TASK TO COMPLETE:
Where the records below show a line containing "Click the date", start copying; end with the line containing "Screen dimensions: 1453x795", and copy it too.

DATA TO PROCESS:
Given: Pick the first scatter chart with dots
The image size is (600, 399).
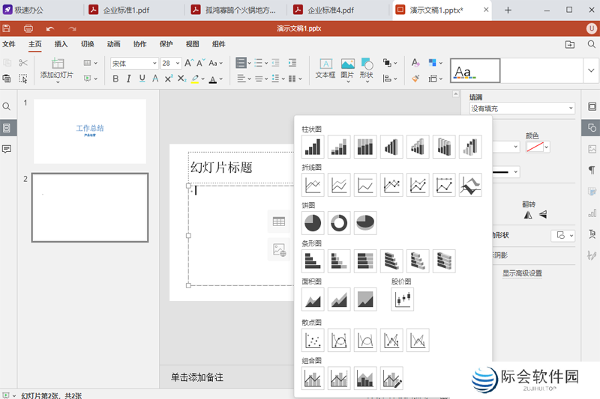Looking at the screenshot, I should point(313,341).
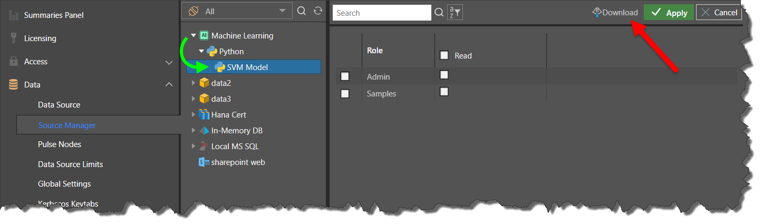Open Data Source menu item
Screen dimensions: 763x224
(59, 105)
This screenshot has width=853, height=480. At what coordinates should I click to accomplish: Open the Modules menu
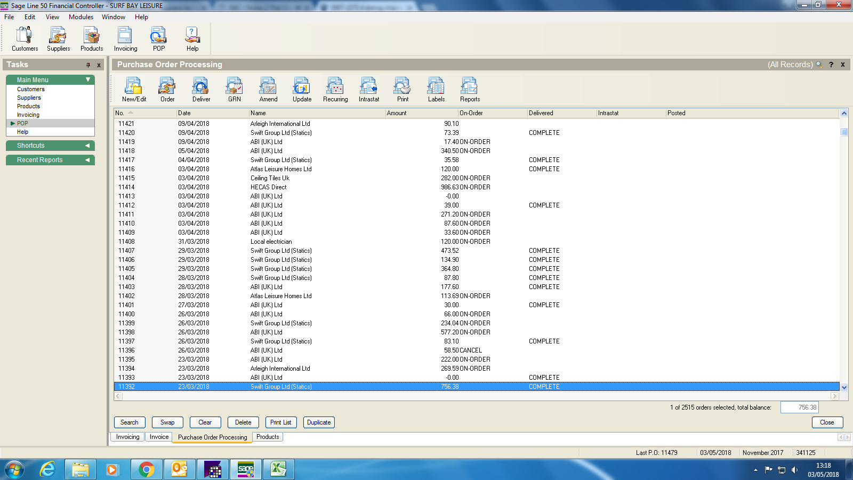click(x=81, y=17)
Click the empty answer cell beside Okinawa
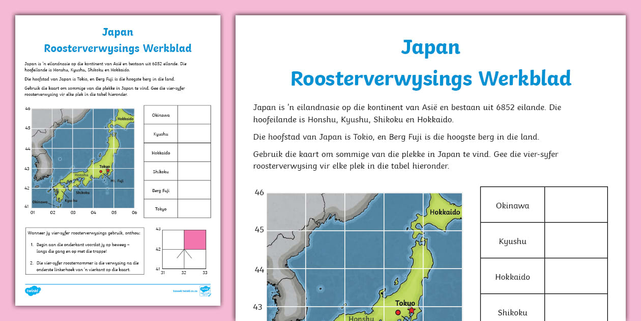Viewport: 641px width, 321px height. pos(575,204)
---
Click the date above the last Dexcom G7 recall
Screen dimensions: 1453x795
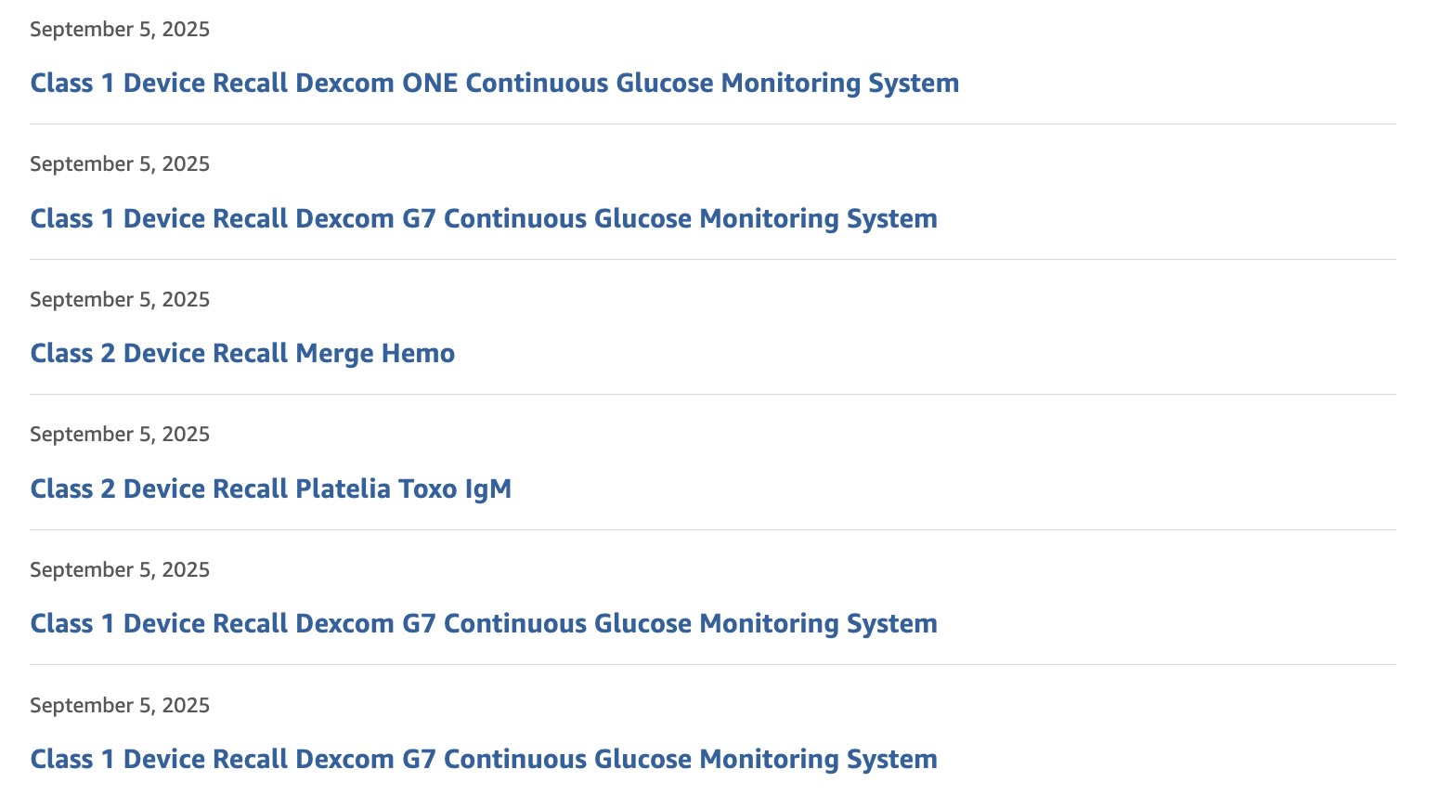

RESPONSE TO THIS EXERCISE:
Click the date above the last Dexcom G7 recall
Screen dimensions: 1453x795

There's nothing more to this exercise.